О том, что представляли собой комментарии к отдельным диалогам Платона в период Среднего платонизма, можно судить только по фрагментам «Анонимного комментария к “Теэтету”» первой половины II века, сохранившимся на папирусе, найденном в Египте в 1901 году. Автор комментария ссылается на другие принадлежащие ему комментарии к «Федону», «Пиру» и «Тимею».

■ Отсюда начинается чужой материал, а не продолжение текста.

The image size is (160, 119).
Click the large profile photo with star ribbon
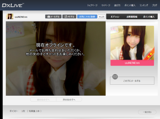(x=132, y=43)
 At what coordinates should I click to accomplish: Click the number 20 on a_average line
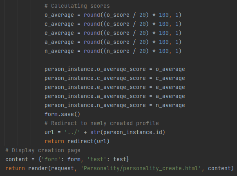click(142, 42)
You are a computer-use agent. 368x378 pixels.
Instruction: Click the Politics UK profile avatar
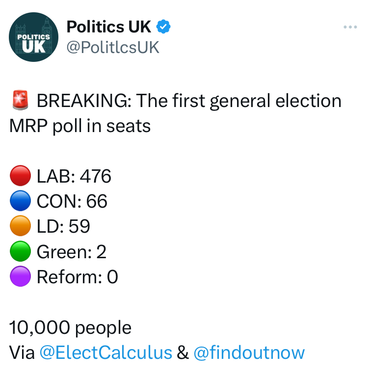point(33,37)
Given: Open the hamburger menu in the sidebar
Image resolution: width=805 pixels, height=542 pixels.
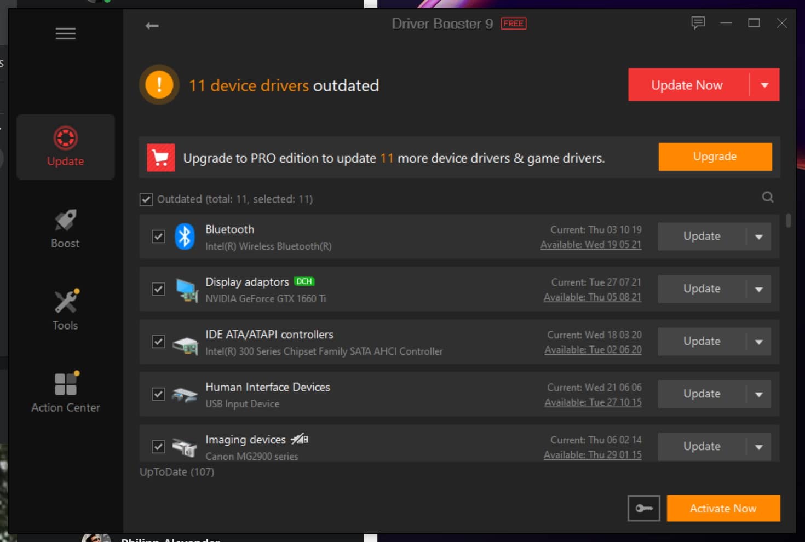Looking at the screenshot, I should 65,33.
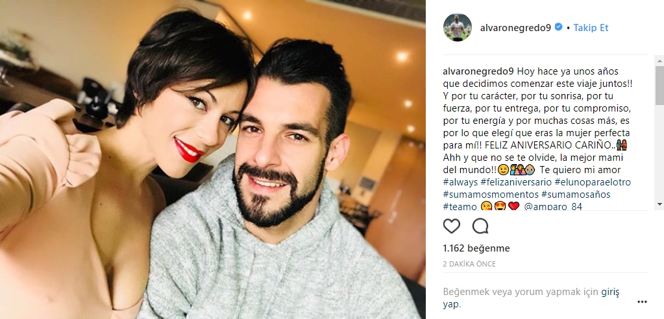Image resolution: width=664 pixels, height=319 pixels.
Task: Open the alvaronegredo9 username in header
Action: (515, 28)
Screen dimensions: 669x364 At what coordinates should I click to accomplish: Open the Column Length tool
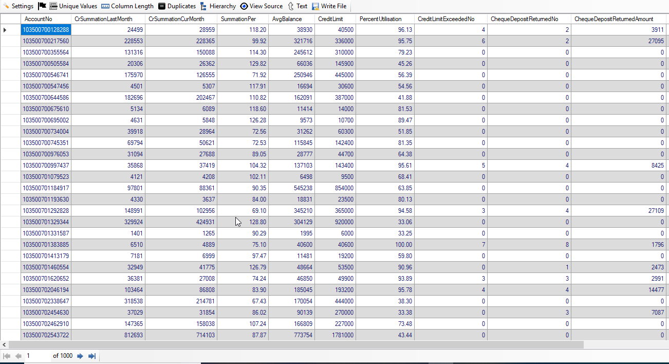pyautogui.click(x=127, y=6)
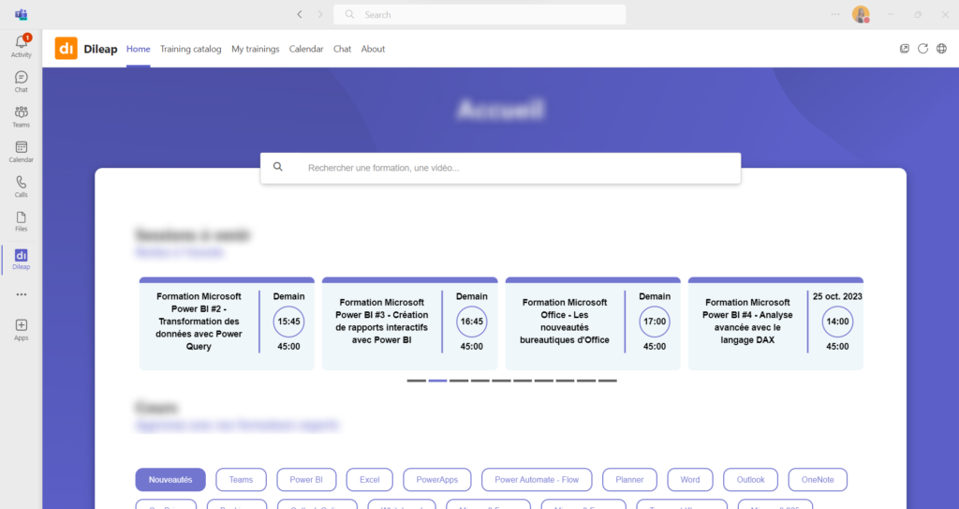
Task: Open the profile avatar menu
Action: (860, 14)
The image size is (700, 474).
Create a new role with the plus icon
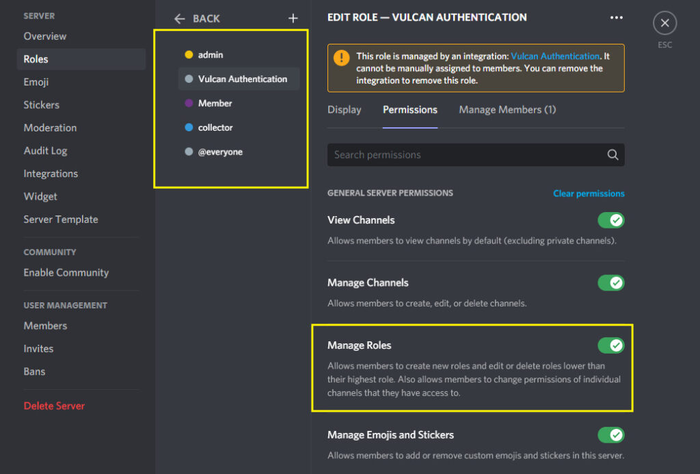[x=293, y=18]
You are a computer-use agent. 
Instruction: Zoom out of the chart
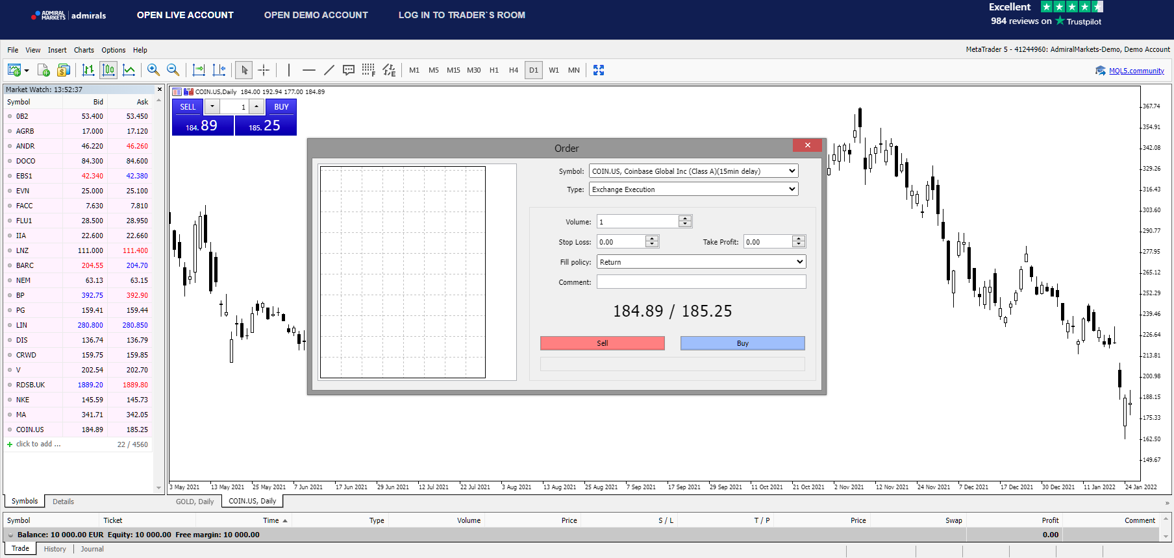(x=173, y=70)
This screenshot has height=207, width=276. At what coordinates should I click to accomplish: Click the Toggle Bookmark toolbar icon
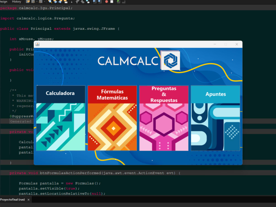pos(65,2)
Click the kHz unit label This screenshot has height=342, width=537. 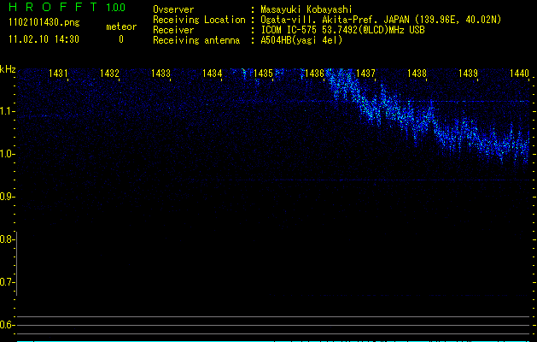point(8,69)
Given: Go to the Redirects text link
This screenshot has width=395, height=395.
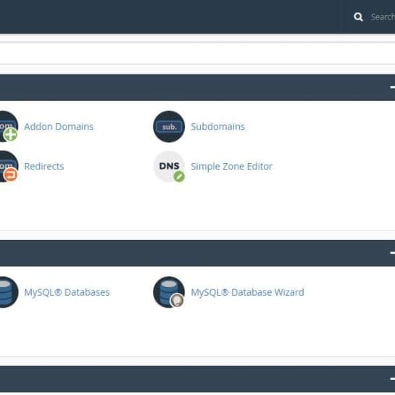Looking at the screenshot, I should tap(43, 166).
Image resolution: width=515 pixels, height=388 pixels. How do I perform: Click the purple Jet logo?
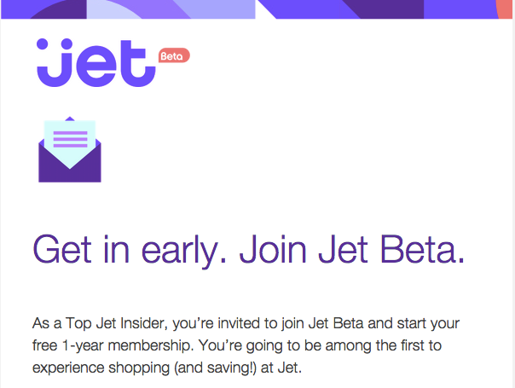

Помимо этого существует ряд свидетельств о составлении комментариев, в частности, афинскими платониками II века. «Горгия» и «Тимея» комментировал в Афинах во второй четверти II века Кальвен Тавр, очевидно слушавший Плутарха; «Тимея» и «Федра» комментировал Аттик, глава афинской школы платоников в середине II века; его ученику Гарпократиону принадлежит «Комментарий к Платону» в 24 книгах, который скорее всего толковал отдельные пассажи платоновских диалогов (сохранились фрагменты к «Алкивиаду I», «Федону», «Федру», «Тимею», «Государству»), но отражал их последовательное чтение и толкование во время занятий; Север, также вероятно принадлежавший к афинской школе, комментировал «Тимея». Прокл упоминает также некоего Максима Никейского, комментировавшего «Государство».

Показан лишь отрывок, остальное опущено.